Top of SUPPLIED DATA

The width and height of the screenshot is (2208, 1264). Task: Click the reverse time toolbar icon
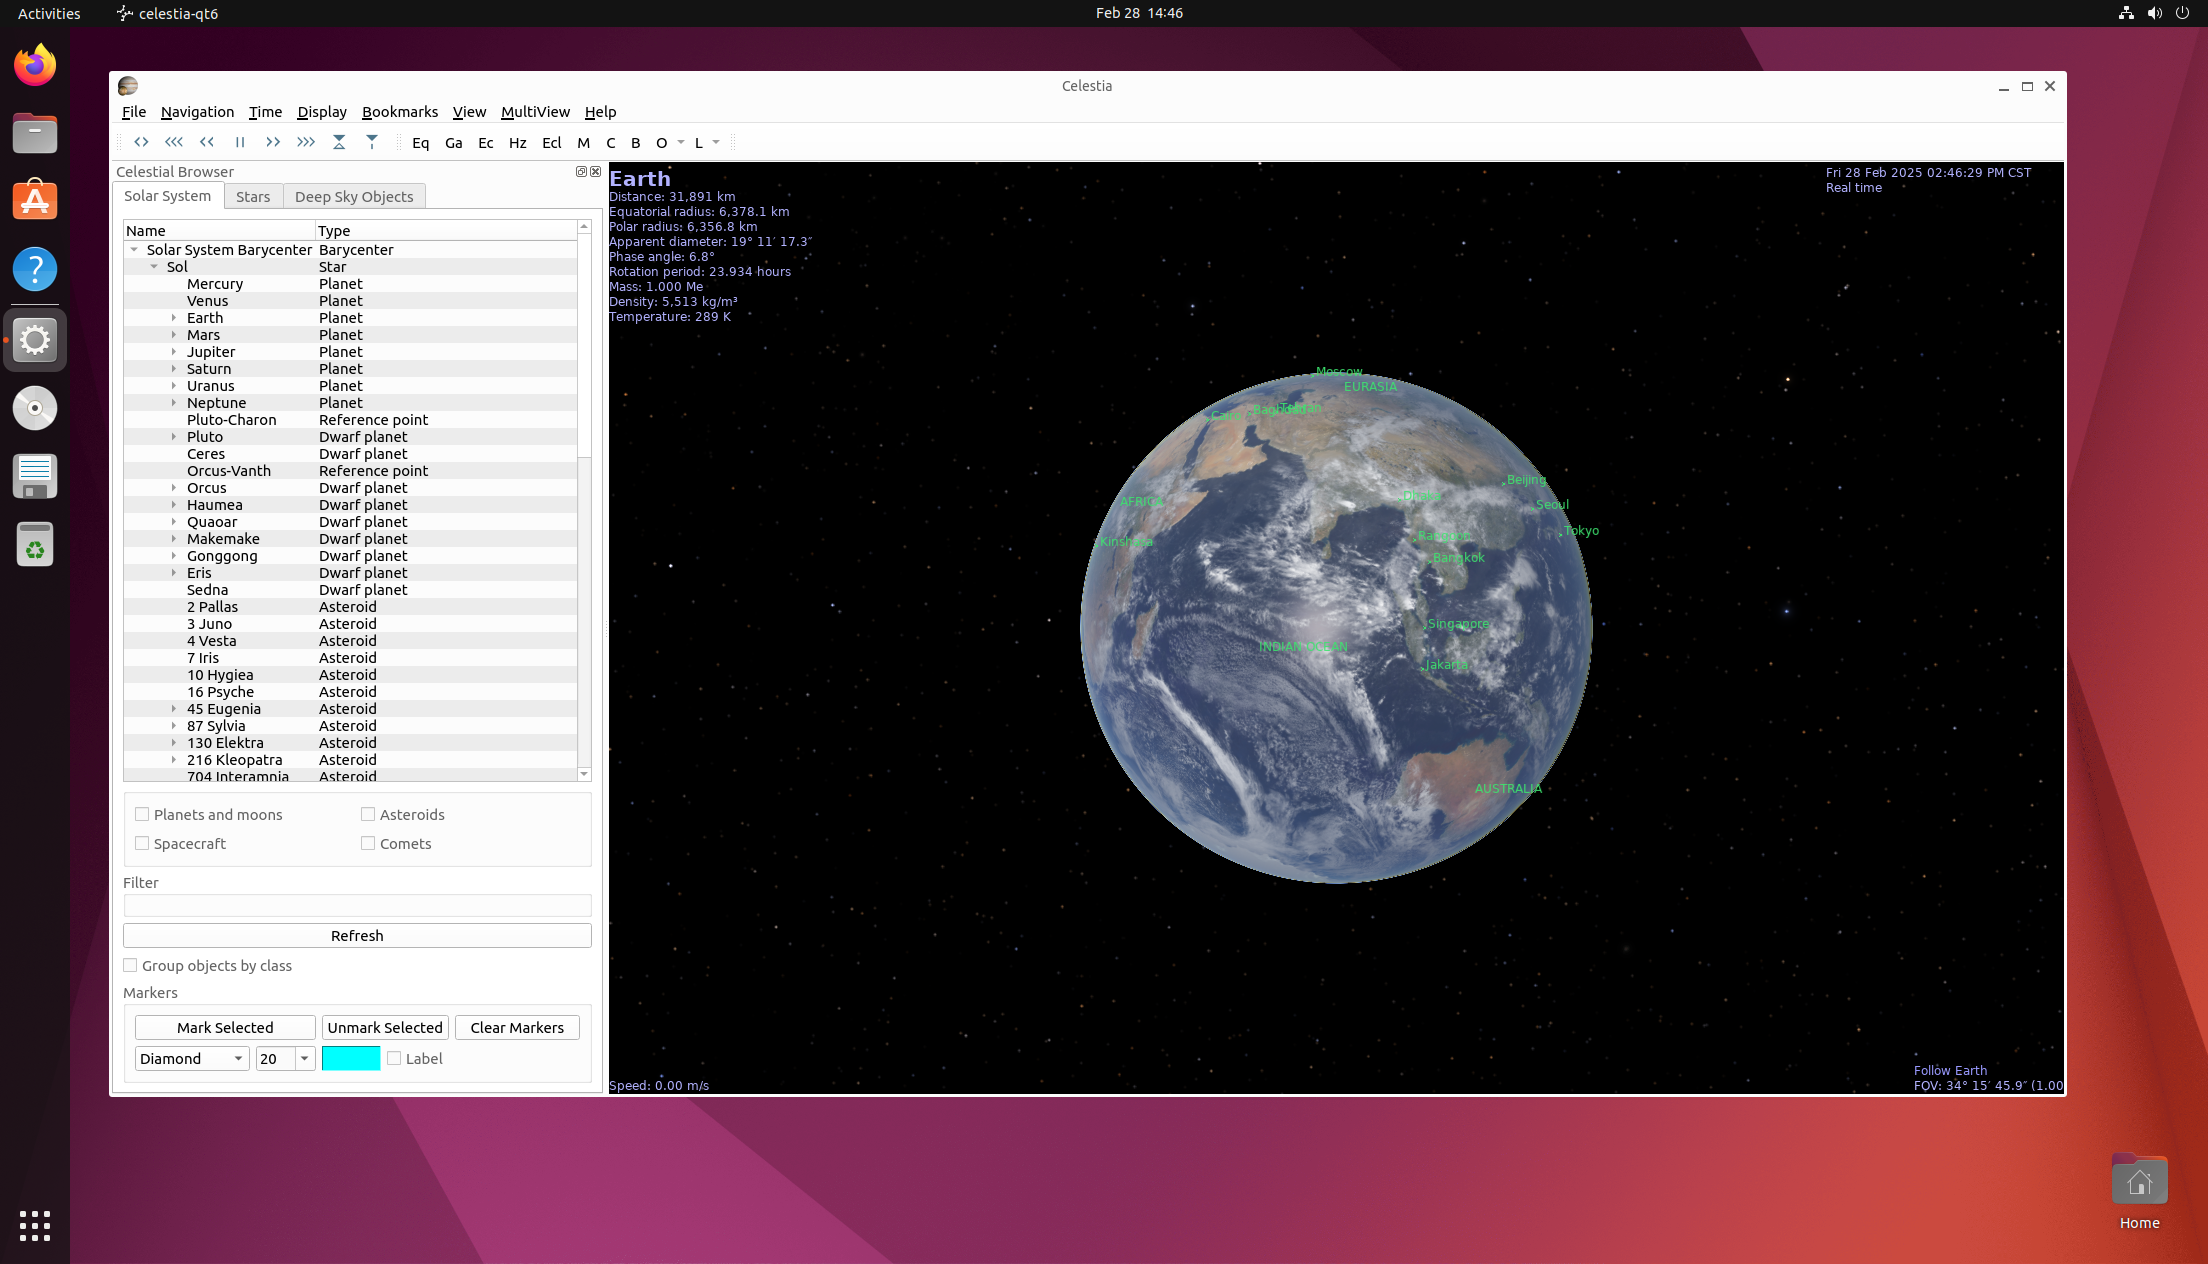tap(141, 143)
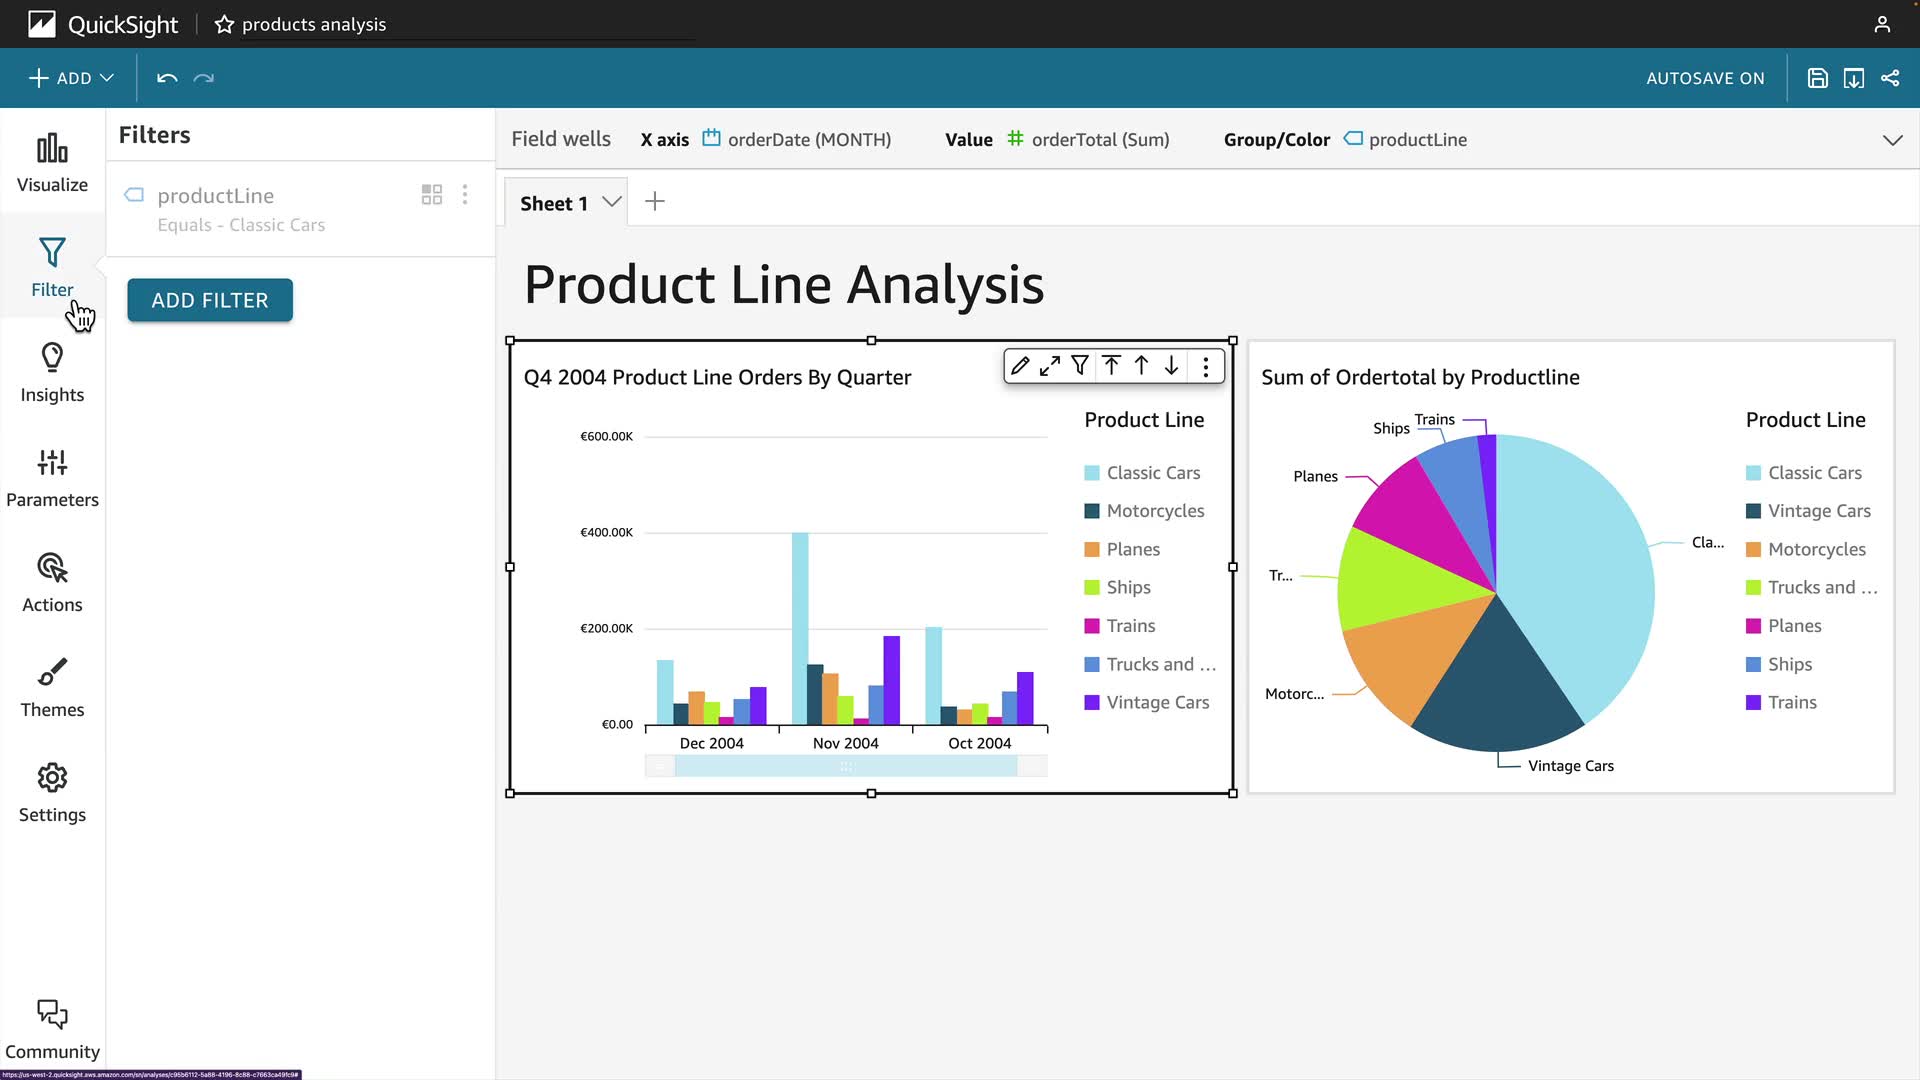The height and width of the screenshot is (1080, 1920).
Task: Toggle Vintage Cars legend item in pie chart
Action: coord(1817,511)
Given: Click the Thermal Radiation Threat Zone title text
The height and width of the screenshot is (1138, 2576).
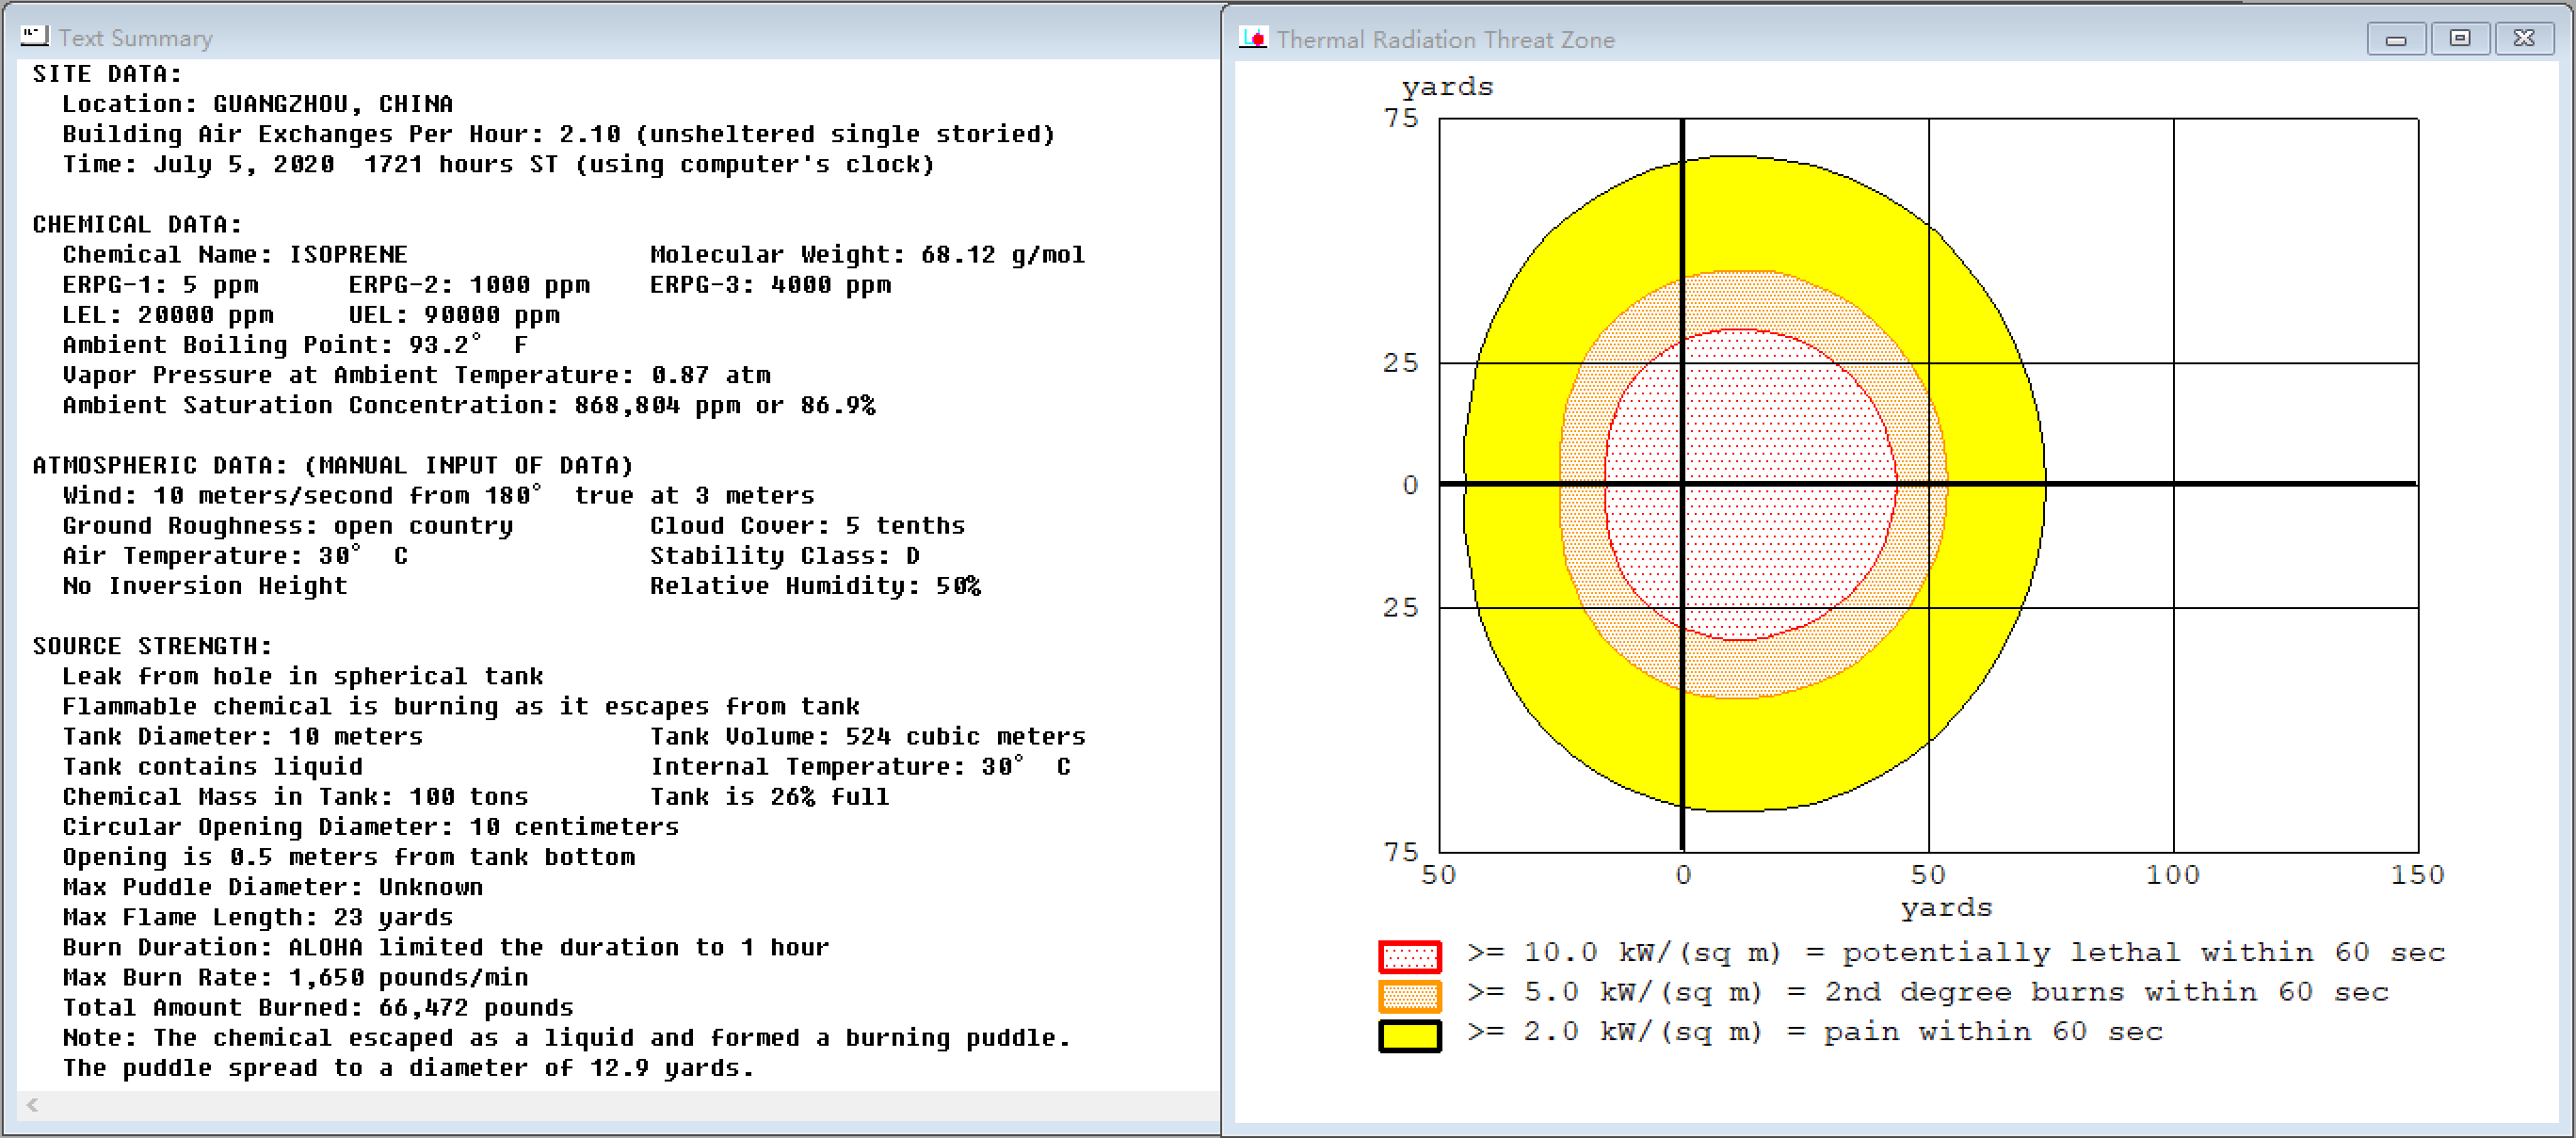Looking at the screenshot, I should 1445,40.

Bottom of SUPPLIED DATA

Would you return the material exactly, images excluded?

The width and height of the screenshot is (2208, 1264). Task: Click the reverse time toolbar icon
tap(141, 143)
The height and width of the screenshot is (1080, 1920).
Task: Toggle Vintage Cars legend item in pie chart
Action: coord(1817,511)
Given: Click the Thermal Radiation Threat Zone title text
The height and width of the screenshot is (1138, 2576).
Looking at the screenshot, I should 1445,40.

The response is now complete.